Recreatieve fietsers
De recreatieve fietser stapt in de vrije tijd, alleen of samen met familie en/of vrienden, op de fiets en geniet van onze mooie provincie. Een groot deel van de Groningers (43%) maakt minimaal 1x per week een recreatieve fietstocht. De gemiddelde lengte van een recreatieve fietstocht in onze provincie is 18,3 kilometer. Bijna een kwart gebruikt minstens 1x per jaar het fietsknooppuntennetwerk, 5% gebruikt dit maandelijks. De inwoners van de provincie Groningen beoordelen het fietsknooppuntennetwerk met een 7,9
Recreatieve fietsers worden geholpen door:
- Een aantrekkelijk en kwalitatief hoogwaardig land-dekkend routenetwerk en langeafstandsroutes die goed bewegwijzerd zijn. In het geval van de provincie Groningen zijn ook de recreatieve fietsroutes van en naar Drenthe en Fryslân en van en naar Duitsland van groot belang.
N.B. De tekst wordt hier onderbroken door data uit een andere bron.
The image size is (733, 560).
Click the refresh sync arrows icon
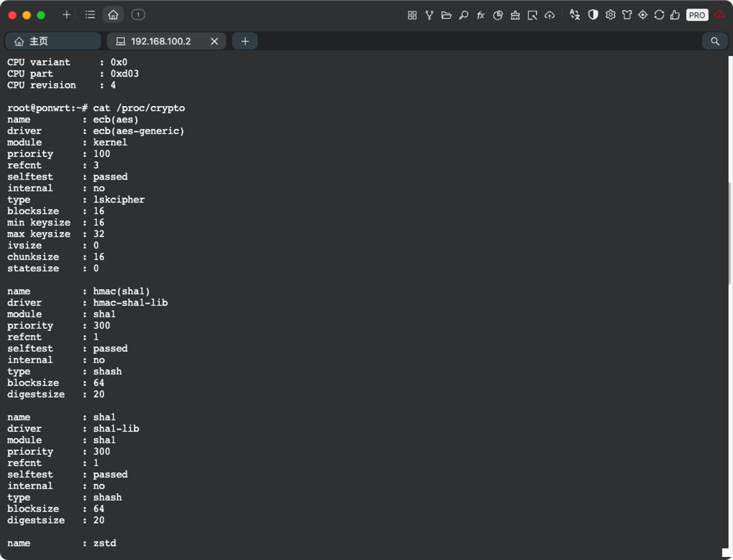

- Het tegengaan van (tijdelijke) onderbrekingen van dit netwerk als gevolg van werkzaamheden.
- Recreatieve fietsroutes van voldoende kwaliteit, waaronder comfort, toegankelijkheid en veiligheid.
- Goede opstap- of pauzelocaties. Denk hierbij aan toeristische overstappunten, Hubs bezienswaardigheden of bankjes.
- Recreatief aanbod langs de routes, naast service en diensten relevant voor fietsers. Denk hierbij aan horeca, toiletten, cultuur en natuur.
- Goede bewegwijzering
- Vindbaarheid van routes en routestructuren.
Als u bovenstaande heeft gelezen heeft u misschien een beetje het idee wat er allemaal bij komt kijken om het alle fietsers naar de zin te kunnen maken. Veel hangt natuurlijk óók af van het gedrag van de verkeersdeelnemers.
Nu zijn hier maar vier van de acht type-fietsers genoemd en de situaties beschreven. Het voert te ver om het hele werkplan (IEDEREEN OP DE FIETS: Werkplan fiets 2024-2027) op te voeren. Mocht u tóch geïnteresseerd zijn in het verdere fietsplan van de gemeente Groningen dan kunt u googelen op: IEDEREEN OP DE FIETS.